Binary Autoencoder for Mechanistic Interpretability of Large Language Models
Hakaze Cho, Haolin Yang, Yanshu Li, Brian M. Kurkoski, Naoya Inoue
TL;DR
This work introduces Binary Autoencoder (BAE), a novel autoencoder variant that binarizes hidden activations and imposes a minibatch entropy constraint to promote global sparsity and feature independence, addressing dense, non-atomized representations in traditional sparse autoencoders. The method combines a linear input projection, 1-bit binarization of activations, a dual loss (self-regression and entropy/covariance) framework, and a gradient-estimation approach for the non-differentiable binarization, with an optional more-bit decoding pathway to mitigate information loss.
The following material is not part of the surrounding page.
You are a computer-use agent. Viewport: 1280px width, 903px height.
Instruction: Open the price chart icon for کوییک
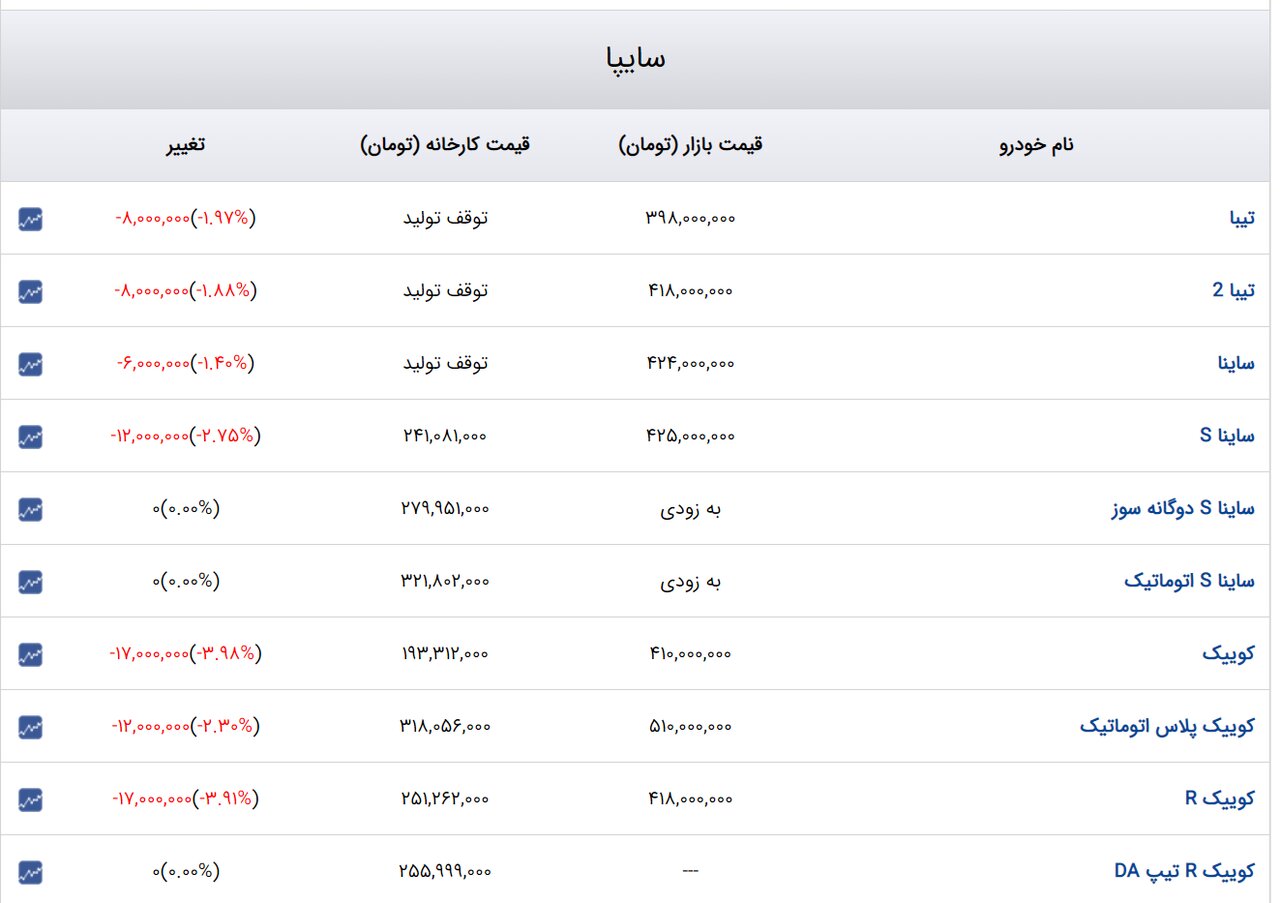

Empirically, BAE enables accurate entropy estimation of hidden state sets and yields a large, diverse set of atomized, interpretable features, outperforming baselines in feature extraction while suppressing dense and dead features. The paper also introduces ComSem, a linguistically grounded interpretation pipeline, and demonstrates BAE’s utility for analyzing LM behavior, layer information bandwidth, and in-context learning dynamics, offering a practical tool for mechanistic interpretability in large language models.
Abstract
Existing works are dedicated to untangling atomized numerical components (features) from the hidden states of Large Language Models (LLMs). However, they typically rely on autoencoders constrained by some training-time regularization on single training instances, without an explicit guarantee of global sparsity among instances, causing a large amount of dense (simultaneously inactive) features, harming the feature sparsity and atomization. In this paper, we propose a novel autoencoder variant that enforces minimal entropy on minibatches of hidden activations, thereby promoting feature independence and sparsity across instances. For efficient entropy calculation, we discretize the hidden activations to 1-bit via a step function and apply gradient estimation to enable backpropagation, so that we term it as Binary Autoencoder (BAE) and empirically demonstrate two major applications: (1) Feature set entropy calculation. Entropy can be reliably estimated on binary hidden activations, which can be leveraged to characterize the inference dynamics of LLMs. (2) Feature untangling. Compared to typical methods, due to improved training strategy, BAE avoids dense features while producing the largest number of interpretable ones among baselines.